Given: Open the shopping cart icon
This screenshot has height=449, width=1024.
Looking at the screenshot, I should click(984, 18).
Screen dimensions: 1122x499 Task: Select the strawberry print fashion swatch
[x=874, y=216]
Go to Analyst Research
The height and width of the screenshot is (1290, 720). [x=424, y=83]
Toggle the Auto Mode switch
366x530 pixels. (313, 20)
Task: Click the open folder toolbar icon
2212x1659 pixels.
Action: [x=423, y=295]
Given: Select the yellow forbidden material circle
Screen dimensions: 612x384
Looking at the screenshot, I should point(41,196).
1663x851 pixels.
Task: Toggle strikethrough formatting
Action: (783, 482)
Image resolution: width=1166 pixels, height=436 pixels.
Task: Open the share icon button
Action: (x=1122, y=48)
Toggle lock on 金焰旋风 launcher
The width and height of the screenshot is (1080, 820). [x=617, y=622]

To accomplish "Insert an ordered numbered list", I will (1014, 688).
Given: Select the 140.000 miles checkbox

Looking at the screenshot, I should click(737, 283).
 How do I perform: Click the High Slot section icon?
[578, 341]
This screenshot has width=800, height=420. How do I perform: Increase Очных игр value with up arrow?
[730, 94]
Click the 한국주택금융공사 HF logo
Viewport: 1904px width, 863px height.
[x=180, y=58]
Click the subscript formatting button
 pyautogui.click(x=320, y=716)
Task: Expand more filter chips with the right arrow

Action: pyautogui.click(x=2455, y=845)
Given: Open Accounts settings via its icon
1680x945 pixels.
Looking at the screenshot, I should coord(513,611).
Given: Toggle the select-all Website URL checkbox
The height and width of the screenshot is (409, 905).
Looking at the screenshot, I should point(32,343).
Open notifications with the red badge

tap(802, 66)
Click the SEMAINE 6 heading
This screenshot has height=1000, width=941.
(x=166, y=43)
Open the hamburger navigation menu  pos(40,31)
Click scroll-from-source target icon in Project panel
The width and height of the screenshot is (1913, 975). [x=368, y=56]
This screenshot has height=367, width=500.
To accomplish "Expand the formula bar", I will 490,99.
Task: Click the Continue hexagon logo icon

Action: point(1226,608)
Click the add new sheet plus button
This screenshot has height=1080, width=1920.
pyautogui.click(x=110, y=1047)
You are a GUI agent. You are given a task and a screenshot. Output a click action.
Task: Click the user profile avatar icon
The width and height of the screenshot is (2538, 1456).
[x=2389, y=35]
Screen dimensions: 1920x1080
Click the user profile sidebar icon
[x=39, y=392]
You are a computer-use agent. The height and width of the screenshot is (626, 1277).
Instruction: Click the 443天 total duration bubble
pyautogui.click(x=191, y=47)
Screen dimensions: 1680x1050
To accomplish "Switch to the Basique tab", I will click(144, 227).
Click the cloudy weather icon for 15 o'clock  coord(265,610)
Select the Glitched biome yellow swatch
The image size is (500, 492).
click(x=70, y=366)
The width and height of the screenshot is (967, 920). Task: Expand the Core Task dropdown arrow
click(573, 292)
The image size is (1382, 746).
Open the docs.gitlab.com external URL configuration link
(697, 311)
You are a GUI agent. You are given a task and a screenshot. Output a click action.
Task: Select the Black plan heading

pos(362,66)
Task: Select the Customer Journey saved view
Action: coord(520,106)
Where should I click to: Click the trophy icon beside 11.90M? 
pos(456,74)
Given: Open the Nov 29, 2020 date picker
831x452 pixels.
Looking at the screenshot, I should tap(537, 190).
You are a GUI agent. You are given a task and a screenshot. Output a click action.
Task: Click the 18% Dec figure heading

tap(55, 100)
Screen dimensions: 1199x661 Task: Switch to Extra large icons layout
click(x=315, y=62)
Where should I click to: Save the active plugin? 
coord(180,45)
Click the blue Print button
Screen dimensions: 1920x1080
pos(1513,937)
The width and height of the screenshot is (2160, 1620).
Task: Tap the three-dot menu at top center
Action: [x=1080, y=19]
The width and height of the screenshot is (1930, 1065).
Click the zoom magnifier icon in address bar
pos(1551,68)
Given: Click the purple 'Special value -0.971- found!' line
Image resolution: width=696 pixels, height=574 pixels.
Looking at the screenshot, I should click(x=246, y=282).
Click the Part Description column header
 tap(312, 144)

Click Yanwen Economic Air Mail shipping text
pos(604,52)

Work required: Copy all of the material above line for line, with no changes.

Result for this task:
Given: Open the shopping cart icon
This screenshot has height=449, width=1024.
Looking at the screenshot, I should click(984, 18).
Screen dimensions: 1122x499 Task: Select the strawberry print fashion swatch
[x=874, y=216]
Go to Analyst Research
The height and width of the screenshot is (1290, 720). [x=424, y=83]
Toggle the Auto Mode switch
366x530 pixels. (313, 20)
Task: Click the open folder toolbar icon
2212x1659 pixels.
Action: [x=423, y=295]
Given: Select the yellow forbidden material circle
Screen dimensions: 612x384
Looking at the screenshot, I should point(41,196).
1663x851 pixels.
Task: Toggle strikethrough formatting
Action: (783, 482)
Image resolution: width=1166 pixels, height=436 pixels.
Task: Open the share icon button
Action: (x=1122, y=48)
Toggle lock on 金焰旋风 launcher
The width and height of the screenshot is (1080, 820). [x=617, y=622]

To accomplish "Insert an ordered numbered list", I will (1014, 688).
Given: Select the 140.000 miles checkbox

Looking at the screenshot, I should click(737, 283).
 How do I perform: Click the High Slot section icon?
[578, 341]
This screenshot has width=800, height=420. How do I perform: Increase Очных игр value with up arrow?
[730, 94]
Click the 한국주택금융공사 HF logo
Viewport: 1904px width, 863px height.
[x=180, y=58]
Click the subscript formatting button
 pyautogui.click(x=320, y=716)
Task: Expand more filter chips with the right arrow

Action: pyautogui.click(x=2455, y=845)
Given: Open Accounts settings via its icon
1680x945 pixels.
Looking at the screenshot, I should coord(513,611).
Given: Toggle the select-all Website URL checkbox
The height and width of the screenshot is (409, 905).
Looking at the screenshot, I should point(32,343).
Open notifications with the red badge

tap(802, 66)
Click the SEMAINE 6 heading
This screenshot has height=1000, width=941.
(x=166, y=43)
Open the hamburger navigation menu  pos(40,31)
Click scroll-from-source target icon in Project panel
The width and height of the screenshot is (1913, 975). [x=368, y=56]
This screenshot has height=367, width=500.
To accomplish "Expand the formula bar", I will 490,99.
Task: Click the Continue hexagon logo icon

Action: point(1226,608)
Click the add new sheet plus button
This screenshot has height=1080, width=1920.
pyautogui.click(x=110, y=1047)
You are a GUI agent. You are given a task and a screenshot. Output a click action.
Task: Click the user profile avatar icon
The width and height of the screenshot is (2538, 1456).
[x=2389, y=35]
Screen dimensions: 1920x1080
Click the user profile sidebar icon
[x=39, y=392]
You are a computer-use agent. The height and width of the screenshot is (626, 1277).
Instruction: Click the 443天 total duration bubble
pyautogui.click(x=191, y=47)
Screen dimensions: 1680x1050
To accomplish "Switch to the Basique tab", I will click(144, 227).
Click the cloudy weather icon for 15 o'clock  coord(265,610)
Select the Glitched biome yellow swatch
The image size is (500, 492).
click(x=70, y=366)
The width and height of the screenshot is (967, 920). Task: Expand the Core Task dropdown arrow
click(573, 292)
The image size is (1382, 746).
Open the docs.gitlab.com external URL configuration link
(697, 311)
You are a GUI agent. You are given a task and a screenshot. Output a click action.
Task: Select the Black plan heading

pos(362,66)
Task: Select the Customer Journey saved view
Action: coord(520,106)
Where should I click to: Click the trophy icon beside 11.90M? 
pos(456,74)
Given: Open the Nov 29, 2020 date picker
831x452 pixels.
Looking at the screenshot, I should tap(537, 190).
You are a GUI agent. You are given a task and a screenshot. Output a click action.
Task: Click the 18% Dec figure heading

tap(55, 100)
Screen dimensions: 1199x661 Task: Switch to Extra large icons layout
click(x=315, y=62)
Where should I click to: Save the active plugin? 
coord(180,45)
Click the blue Print button
Screen dimensions: 1920x1080
pos(1513,937)
The width and height of the screenshot is (2160, 1620).
Task: Tap the three-dot menu at top center
Action: [x=1080, y=19]
The width and height of the screenshot is (1930, 1065).
Click the zoom magnifier icon in address bar
pos(1551,68)
Given: Click the purple 'Special value -0.971- found!' line
Image resolution: width=696 pixels, height=574 pixels.
Looking at the screenshot, I should click(x=246, y=282).
Click the Part Description column header
 tap(312, 144)

Click Yanwen Economic Air Mail shipping text
pos(604,52)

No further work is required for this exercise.